Im Grunde genommen gar nicht. Horror ist weniger ein psychologischer effekt, als als vielmehr ein audio-visueller. Horror entsteht aus Wahrnehmung. Das Gehirn eines Menschen sucht in allen eingehenden Reizen stets nach Mustern. Je diffuser die eintreffenden Reize sind und desto ungenauer die Auswertung des Gehirn ausfällt, desto größer ist die Chance, das das Gehirn ebend Muster zu erkennen glaubt und sie falsch interpretiert. Befindet sich die Person dann in einer realen - oder eingebildeten - Gefahrensituation, entsteht Horror. Das Unwohlsein, dass Ziel jeder Horror-Atmosphäre ist, besteht letztlich darin, dem Spieler so weit wie möglich klar zu machen, dass er sich auf seine Wahrnehmung zur Gefahrenerkennung nicht verlassen kann. Sprich: Der Spieler muss so weit wie möglich verunsichert werden, dass es ihm zunehmend schwer fällt, den Unterschied zwischen realer Gefahr und einbildung zu interpretieren.

● Auflistung
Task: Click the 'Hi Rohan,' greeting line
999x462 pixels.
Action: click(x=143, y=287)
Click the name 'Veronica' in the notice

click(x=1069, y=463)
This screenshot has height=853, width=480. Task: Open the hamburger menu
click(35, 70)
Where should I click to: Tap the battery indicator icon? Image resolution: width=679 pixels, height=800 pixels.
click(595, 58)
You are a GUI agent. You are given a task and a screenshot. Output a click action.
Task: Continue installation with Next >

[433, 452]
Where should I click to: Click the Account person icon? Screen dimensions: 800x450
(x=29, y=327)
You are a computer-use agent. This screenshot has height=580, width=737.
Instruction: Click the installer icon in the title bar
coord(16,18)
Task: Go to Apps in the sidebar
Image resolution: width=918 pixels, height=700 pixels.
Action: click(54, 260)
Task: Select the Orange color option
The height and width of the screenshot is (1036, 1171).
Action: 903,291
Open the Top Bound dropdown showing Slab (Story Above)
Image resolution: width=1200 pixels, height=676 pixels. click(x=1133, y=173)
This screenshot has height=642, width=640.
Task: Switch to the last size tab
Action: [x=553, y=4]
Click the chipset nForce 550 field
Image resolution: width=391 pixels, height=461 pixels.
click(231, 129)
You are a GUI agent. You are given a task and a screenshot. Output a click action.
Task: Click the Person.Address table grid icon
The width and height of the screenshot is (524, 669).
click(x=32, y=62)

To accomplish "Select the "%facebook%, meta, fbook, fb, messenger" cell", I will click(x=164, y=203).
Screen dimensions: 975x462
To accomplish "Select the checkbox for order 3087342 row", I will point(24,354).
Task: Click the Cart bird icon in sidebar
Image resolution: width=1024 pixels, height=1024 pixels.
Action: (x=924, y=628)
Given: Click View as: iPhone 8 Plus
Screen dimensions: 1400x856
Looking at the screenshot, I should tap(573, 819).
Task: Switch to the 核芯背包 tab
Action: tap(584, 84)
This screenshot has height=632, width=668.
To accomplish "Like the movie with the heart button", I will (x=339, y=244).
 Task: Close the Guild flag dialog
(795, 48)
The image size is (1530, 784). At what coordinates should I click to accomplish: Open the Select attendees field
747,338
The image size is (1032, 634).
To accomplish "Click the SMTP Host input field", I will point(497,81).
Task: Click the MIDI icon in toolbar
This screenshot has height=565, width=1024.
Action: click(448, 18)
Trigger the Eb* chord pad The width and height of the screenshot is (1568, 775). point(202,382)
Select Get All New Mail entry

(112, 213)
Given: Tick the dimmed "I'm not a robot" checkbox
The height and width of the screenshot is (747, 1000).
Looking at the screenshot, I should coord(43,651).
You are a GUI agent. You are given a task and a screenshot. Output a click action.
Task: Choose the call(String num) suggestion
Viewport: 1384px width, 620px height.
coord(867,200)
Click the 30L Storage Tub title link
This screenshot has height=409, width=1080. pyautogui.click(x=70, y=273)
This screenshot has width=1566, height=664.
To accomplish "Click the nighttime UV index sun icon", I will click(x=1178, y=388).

● Zu lösende Aufgabe
Woraus entsteht Horror laut dem Auszug über Horror? Die Auflistung ist eigenständiges Material und gehört nicht zum Auszug über Horror.

● Gelöste Aufgabe
Horror entsteht aus Wahrnehmung.